Your reply must consist of the data below, reproduced character for character.
____ PROVIDED MATERIAL
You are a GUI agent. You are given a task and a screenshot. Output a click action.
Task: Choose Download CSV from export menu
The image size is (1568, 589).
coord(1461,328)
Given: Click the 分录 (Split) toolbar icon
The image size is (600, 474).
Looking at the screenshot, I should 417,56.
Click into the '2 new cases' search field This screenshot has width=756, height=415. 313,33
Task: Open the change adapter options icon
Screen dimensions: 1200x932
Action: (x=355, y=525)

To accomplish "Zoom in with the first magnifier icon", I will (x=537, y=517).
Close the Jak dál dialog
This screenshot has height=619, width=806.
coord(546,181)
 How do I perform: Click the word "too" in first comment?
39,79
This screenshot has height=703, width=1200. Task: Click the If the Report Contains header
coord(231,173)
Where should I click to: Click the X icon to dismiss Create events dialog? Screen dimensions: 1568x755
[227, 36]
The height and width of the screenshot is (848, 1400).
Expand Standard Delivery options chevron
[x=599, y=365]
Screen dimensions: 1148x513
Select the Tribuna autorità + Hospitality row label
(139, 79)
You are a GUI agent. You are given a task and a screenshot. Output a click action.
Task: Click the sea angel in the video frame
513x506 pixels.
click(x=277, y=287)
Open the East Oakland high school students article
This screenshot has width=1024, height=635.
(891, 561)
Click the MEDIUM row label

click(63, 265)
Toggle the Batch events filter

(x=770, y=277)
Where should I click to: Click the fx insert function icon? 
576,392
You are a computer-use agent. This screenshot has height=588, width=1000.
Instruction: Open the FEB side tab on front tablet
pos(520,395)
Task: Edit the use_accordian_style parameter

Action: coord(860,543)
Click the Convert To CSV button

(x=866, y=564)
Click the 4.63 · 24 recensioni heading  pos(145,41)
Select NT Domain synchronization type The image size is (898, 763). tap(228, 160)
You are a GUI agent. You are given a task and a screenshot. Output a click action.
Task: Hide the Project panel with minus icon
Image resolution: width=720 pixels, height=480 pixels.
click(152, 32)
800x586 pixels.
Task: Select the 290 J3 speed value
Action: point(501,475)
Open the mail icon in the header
________
▸ **RESPONSE**
You are a GUI agent. You are given a task and a screenshot. Output a click action.
Task: Choose Download CSV from export menu
The image size is (1568, 589).
coord(1461,328)
Given: Click the 分录 (Split) toolbar icon
The image size is (600, 474).
Looking at the screenshot, I should 417,56.
Click into the '2 new cases' search field This screenshot has width=756, height=415. 313,33
Task: Open the change adapter options icon
Screen dimensions: 1200x932
Action: (x=355, y=525)

To accomplish "Zoom in with the first magnifier icon", I will (x=537, y=517).
Close the Jak dál dialog
This screenshot has height=619, width=806.
coord(546,181)
 How do I perform: Click the word "too" in first comment?
39,79
This screenshot has height=703, width=1200. Task: Click the If the Report Contains header
coord(231,173)
Where should I click to: Click the X icon to dismiss Create events dialog? Screen dimensions: 1568x755
[227, 36]
The height and width of the screenshot is (848, 1400).
Expand Standard Delivery options chevron
[x=599, y=365]
Screen dimensions: 1148x513
Select the Tribuna autorità + Hospitality row label
(139, 79)
You are a GUI agent. You are given a task and a screenshot. Output a click action.
Task: Click the sea angel in the video frame
513x506 pixels.
click(x=277, y=287)
Open the East Oakland high school students article
This screenshot has width=1024, height=635.
(891, 561)
Click the MEDIUM row label

click(63, 265)
Toggle the Batch events filter

(x=770, y=277)
Where should I click to: Click the fx insert function icon? 
576,392
You are a computer-use agent. This screenshot has height=588, width=1000.
Instruction: Open the FEB side tab on front tablet
pos(520,395)
Task: Edit the use_accordian_style parameter

Action: coord(860,543)
Click the Convert To CSV button

(x=866, y=564)
Click the 4.63 · 24 recensioni heading  pos(145,41)
Select NT Domain synchronization type The image size is (898, 763). tap(228, 160)
You are a GUI agent. You are given a task and a screenshot. Output a click action.
Task: Hide the Project panel with minus icon
Image resolution: width=720 pixels, height=480 pixels.
click(152, 32)
800x586 pixels.
Task: Select the 290 J3 speed value
Action: point(501,475)
Open the mail icon in the header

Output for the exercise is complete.